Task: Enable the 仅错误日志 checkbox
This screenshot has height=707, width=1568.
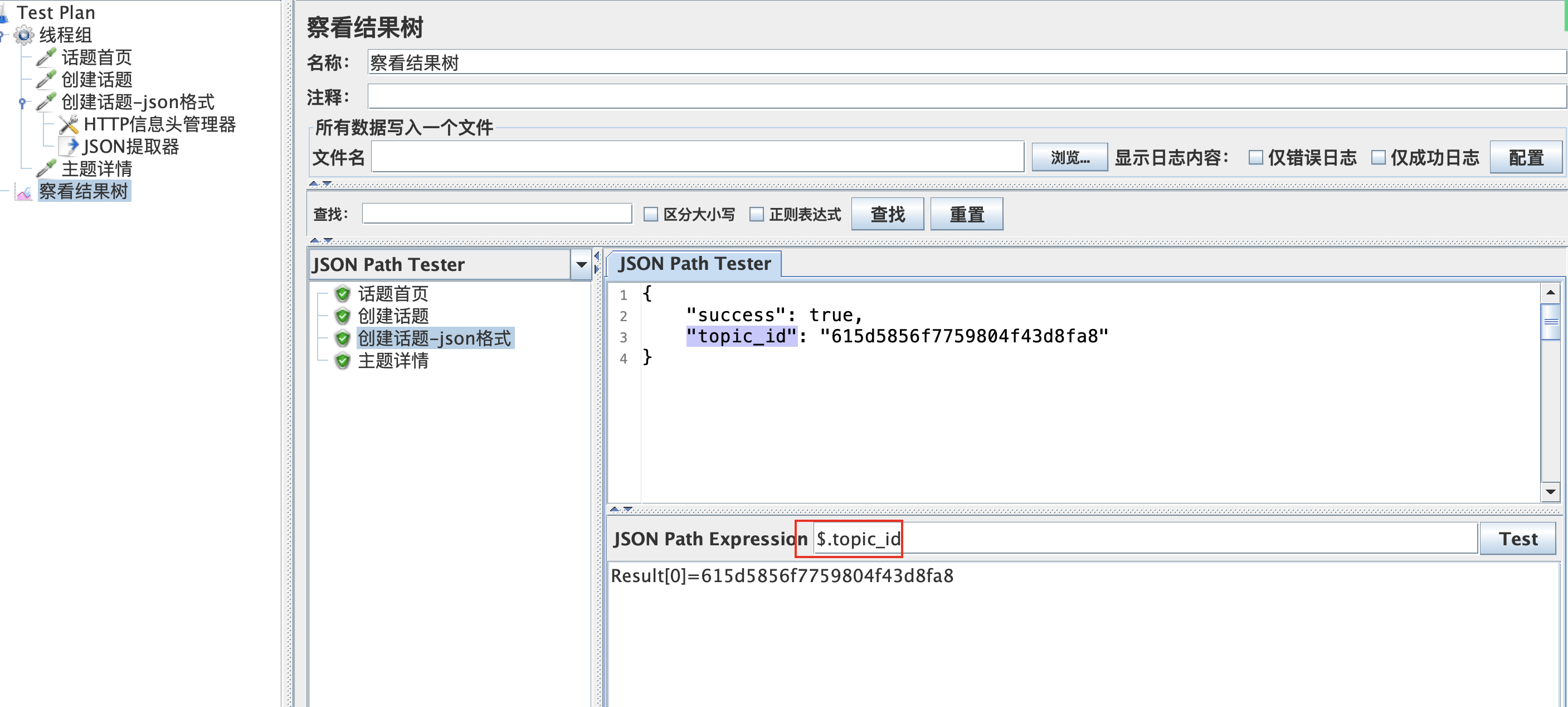Action: (1255, 158)
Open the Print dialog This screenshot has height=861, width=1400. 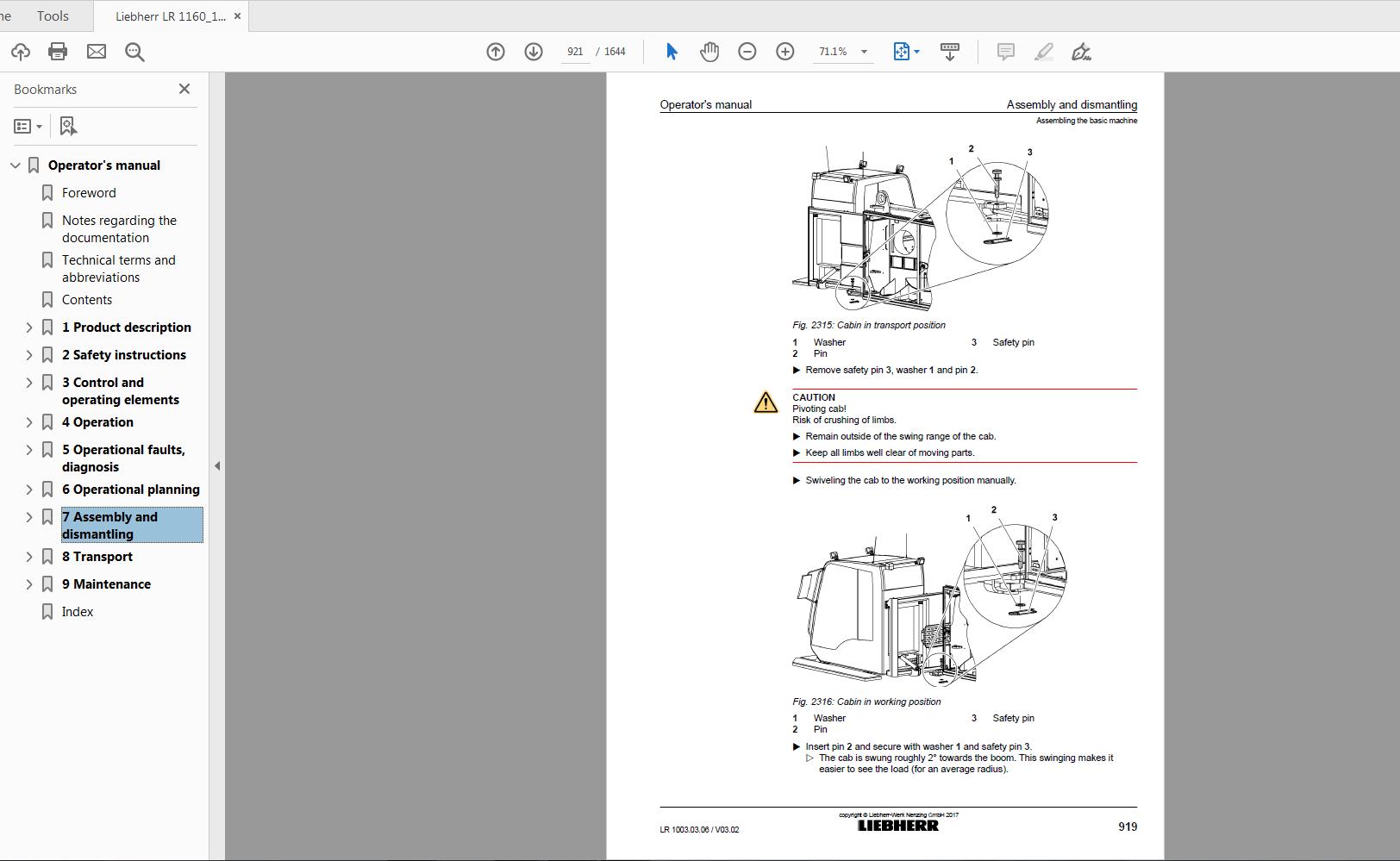[x=57, y=52]
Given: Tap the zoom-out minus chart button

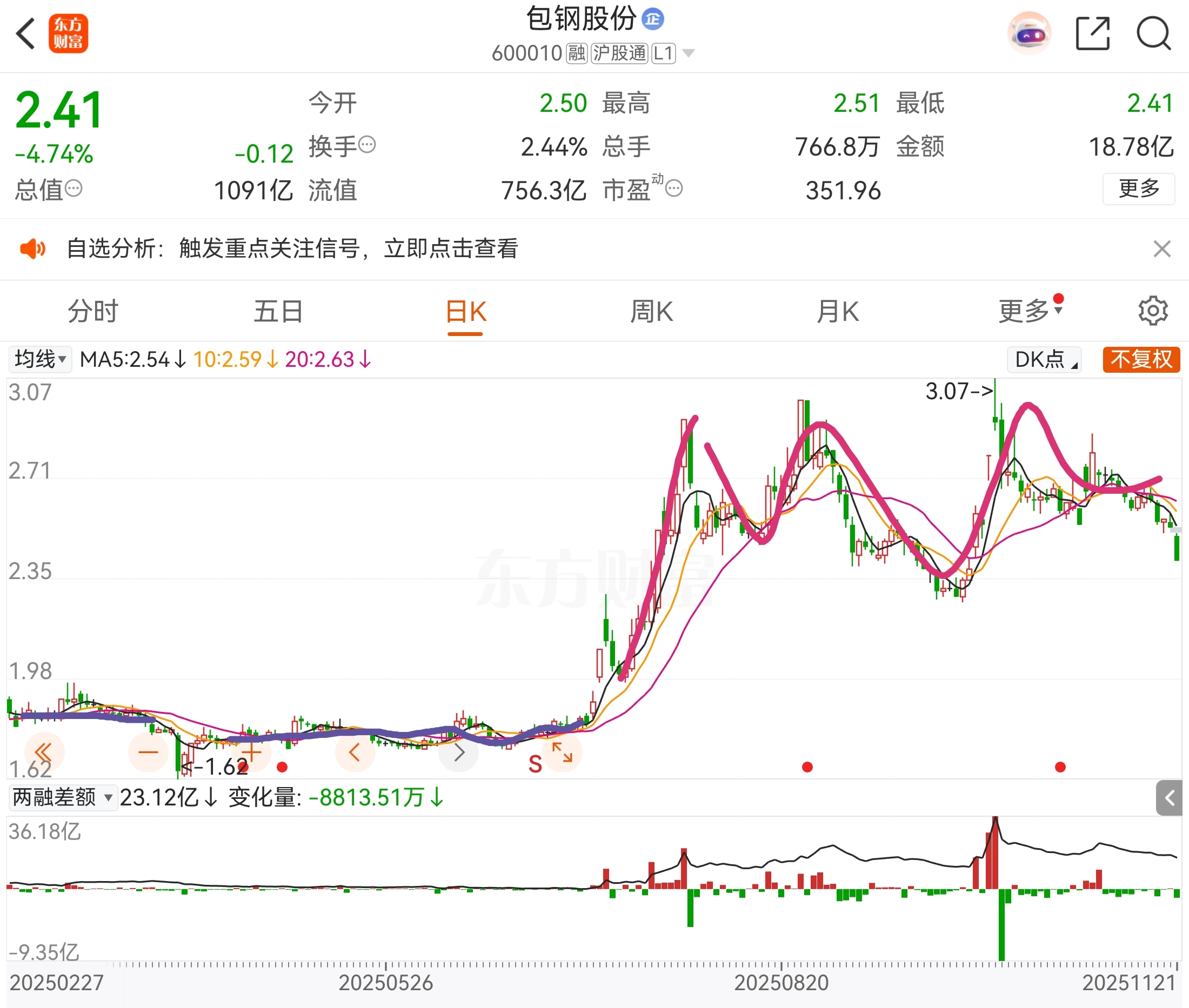Looking at the screenshot, I should coord(148,752).
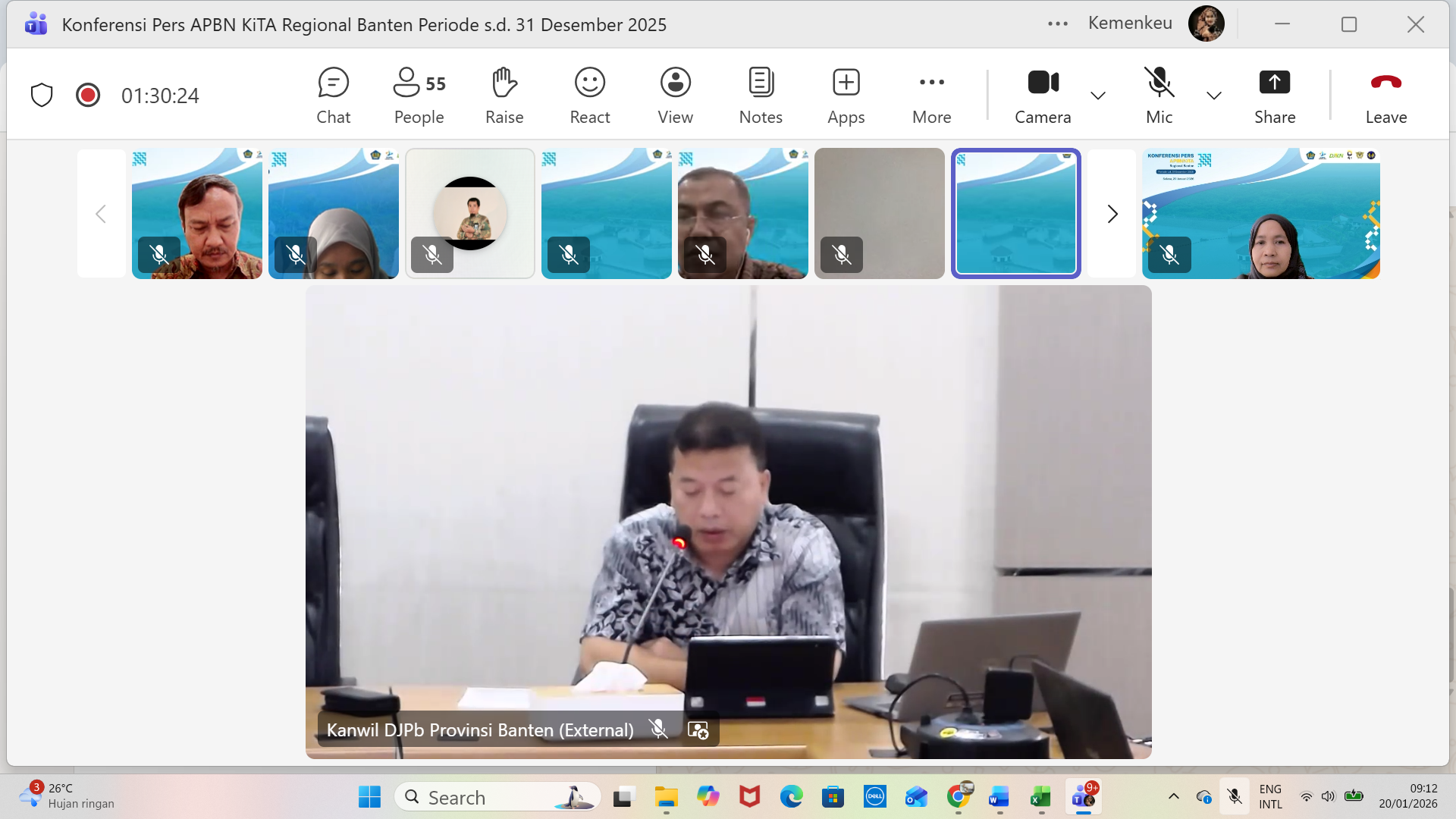Screen dimensions: 1456x819
Task: Open the Apps add-ins button
Action: point(846,96)
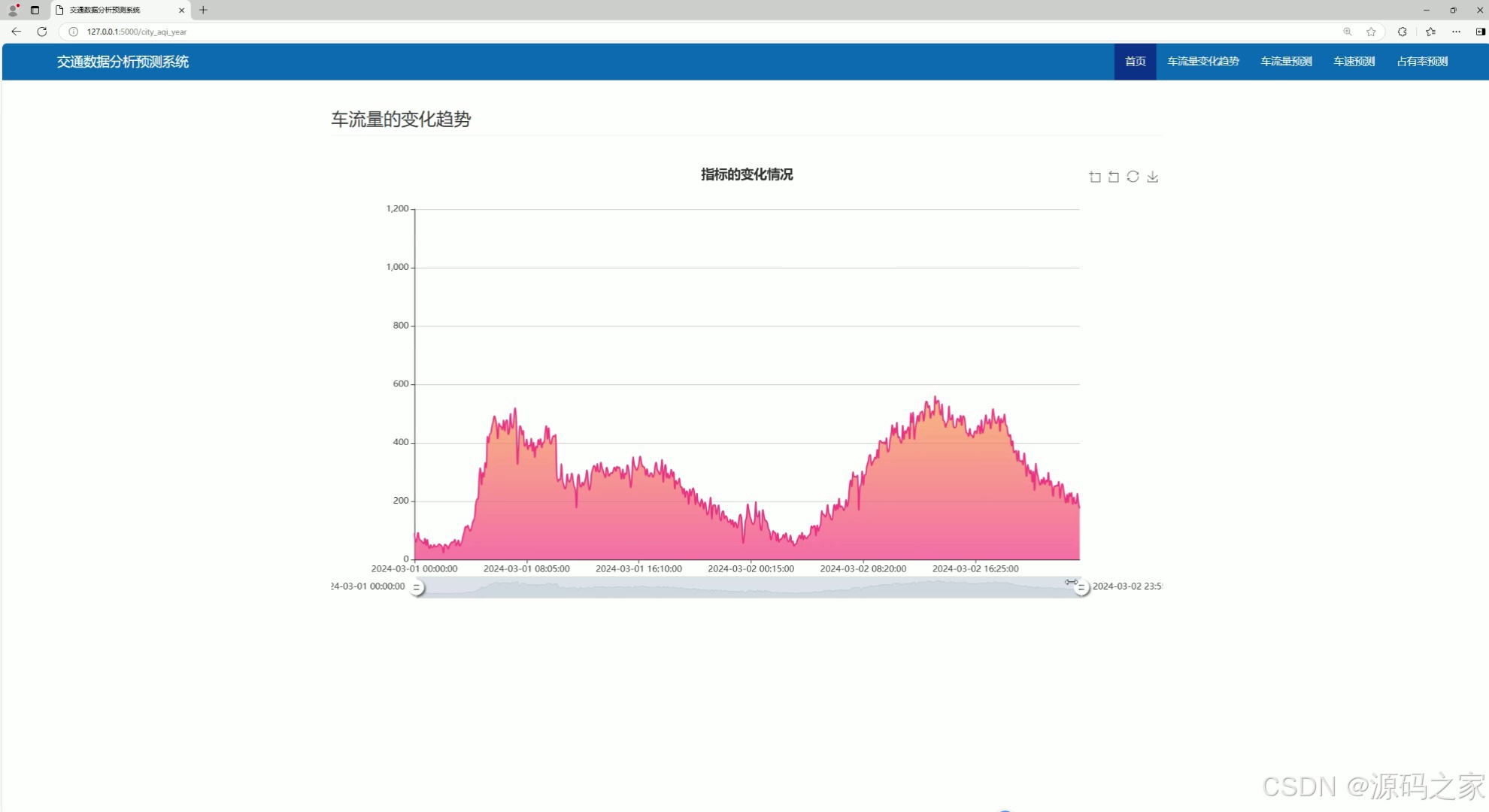Save chart as image via download icon
The width and height of the screenshot is (1489, 812).
point(1152,177)
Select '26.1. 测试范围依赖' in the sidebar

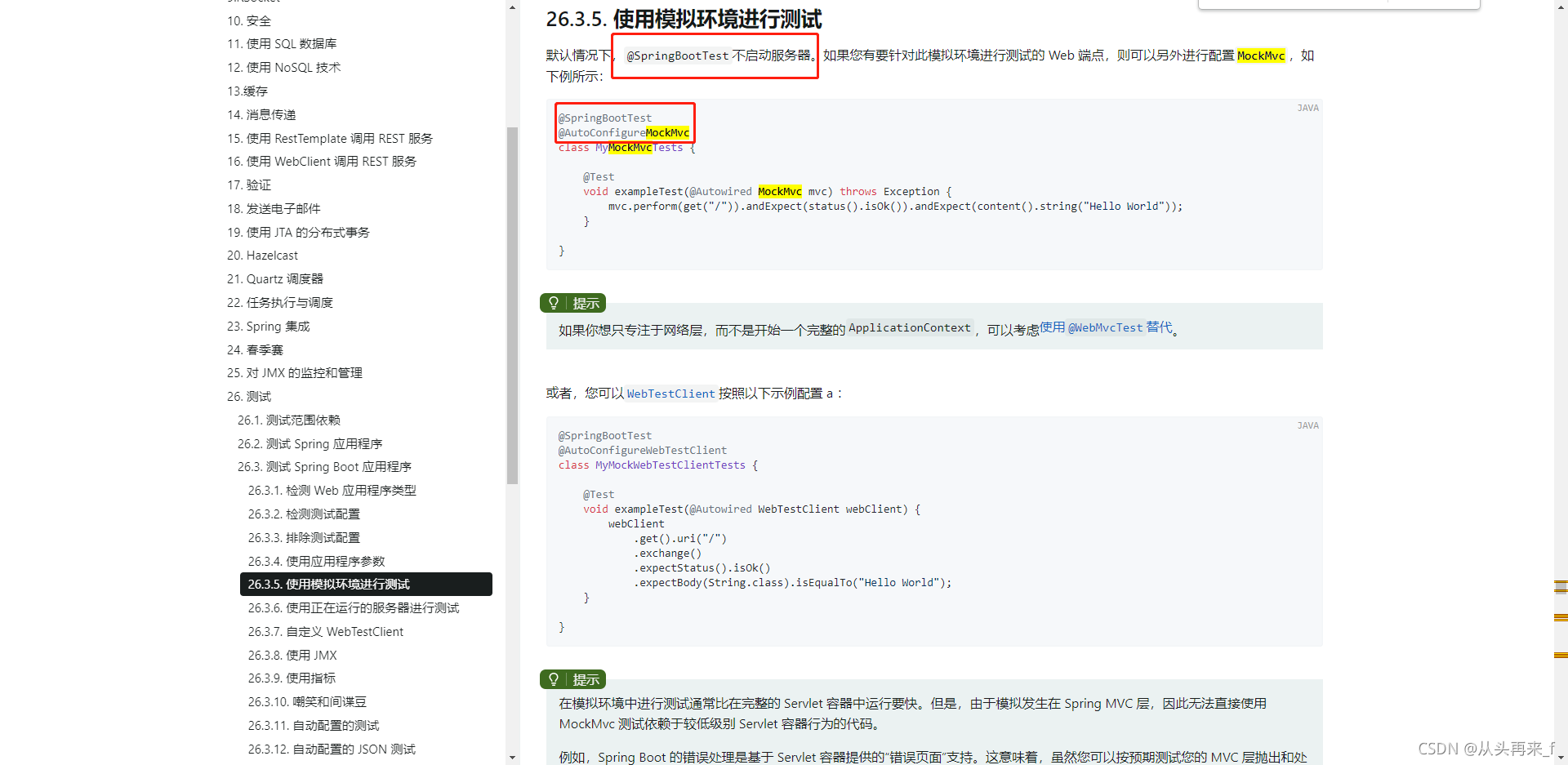pyautogui.click(x=287, y=420)
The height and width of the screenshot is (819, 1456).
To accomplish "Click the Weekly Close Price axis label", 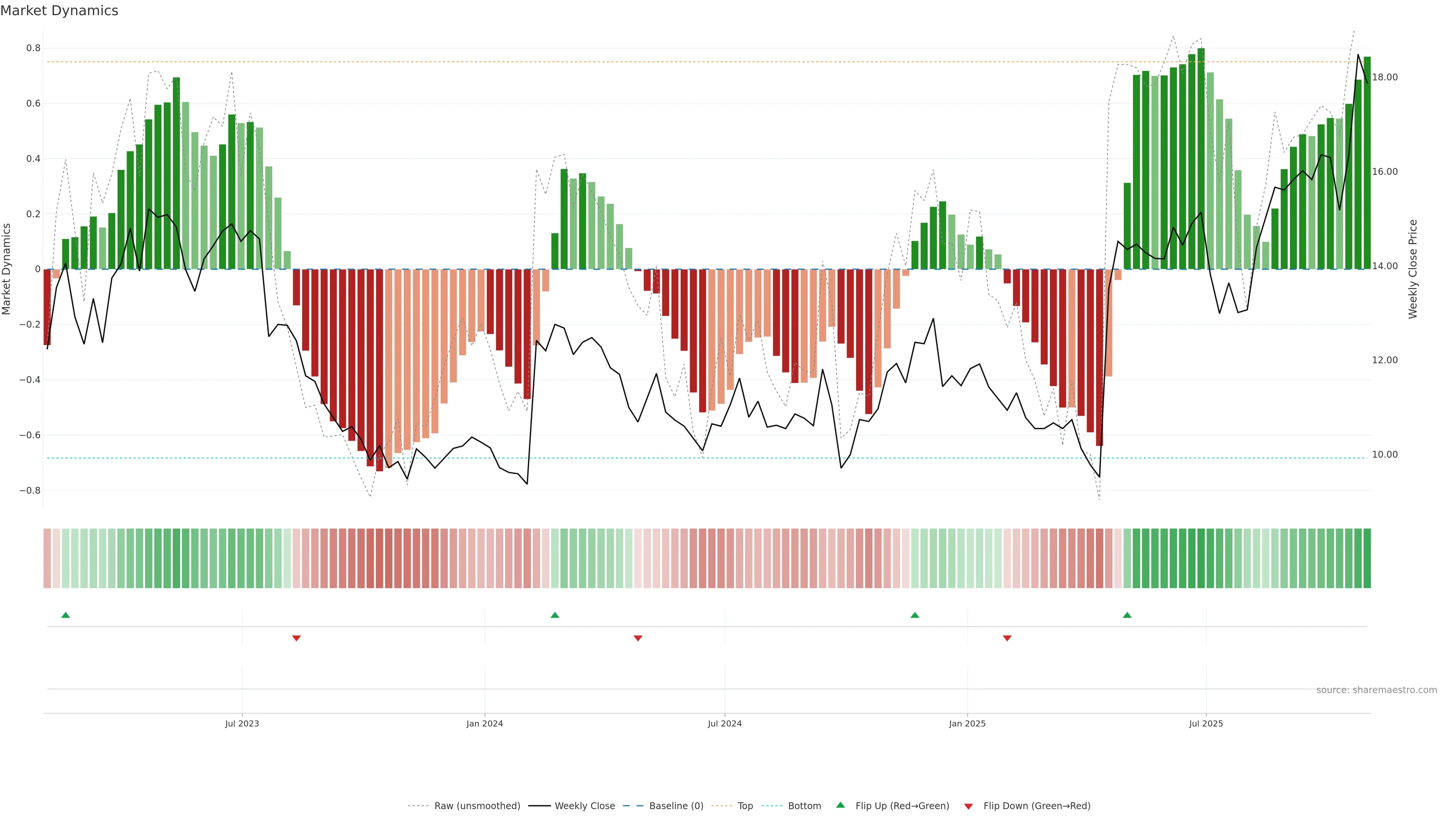I will pyautogui.click(x=1412, y=269).
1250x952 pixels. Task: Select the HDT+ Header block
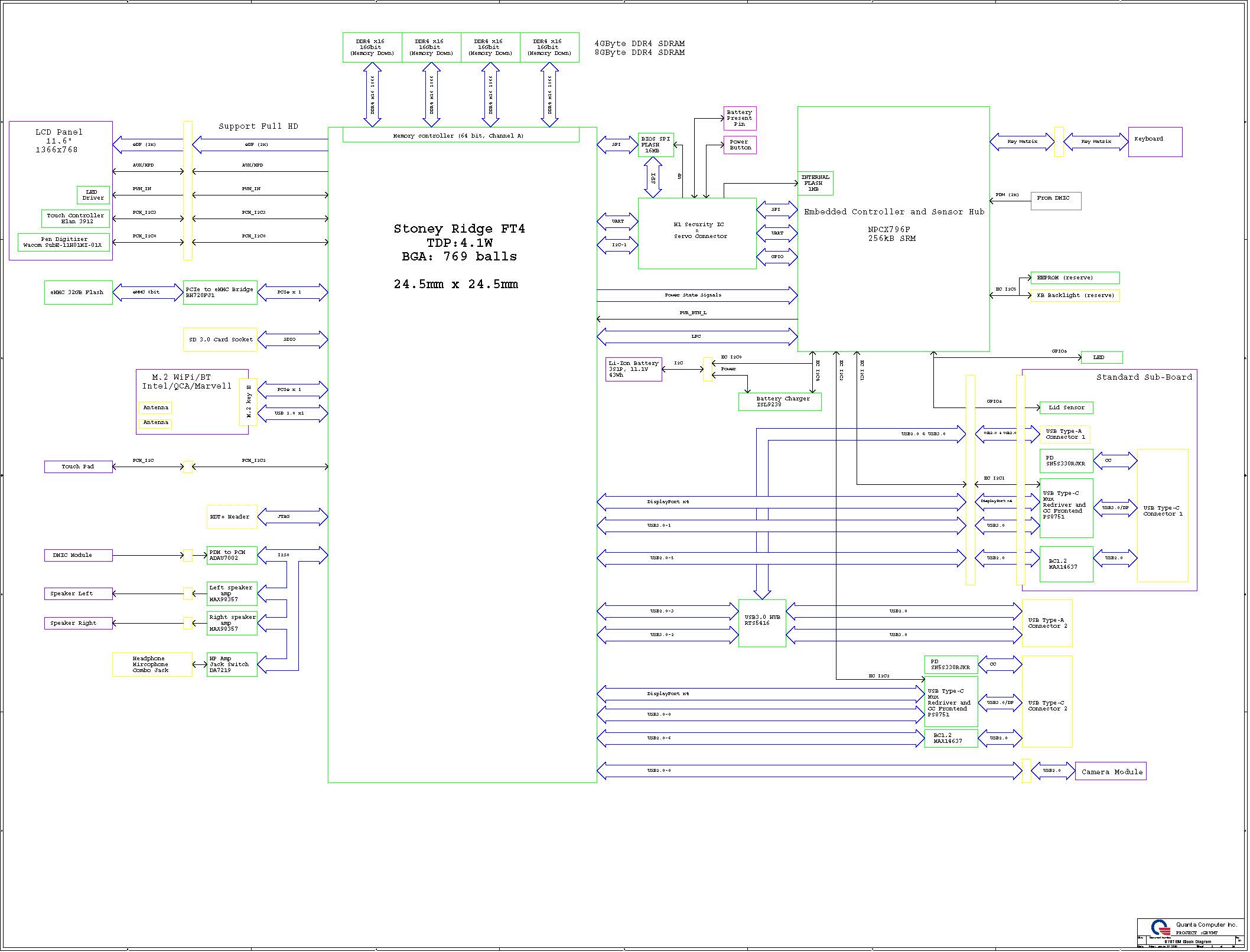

+ + + + + + +

Your copy should hold the lines from the one with "Given: Tap the zoom-out minus chart button" up to and including the one with "The height and", exactly as in the data above, and no pictures.

** RESPONSE FOR THIS EXERCISE **
Given: Tap the zoom-out minus chart button

Looking at the screenshot, I should coord(148,752).
Screen dimensions: 1456x819
Task: Open the Apps add-ins button
Action: point(846,96)
Save chart as image via download icon
The width and height of the screenshot is (1489, 812).
point(1152,177)
Select '26.1. 测试范围依赖' in the sidebar

pyautogui.click(x=287, y=420)
The height and width of the screenshot is (819, 1456).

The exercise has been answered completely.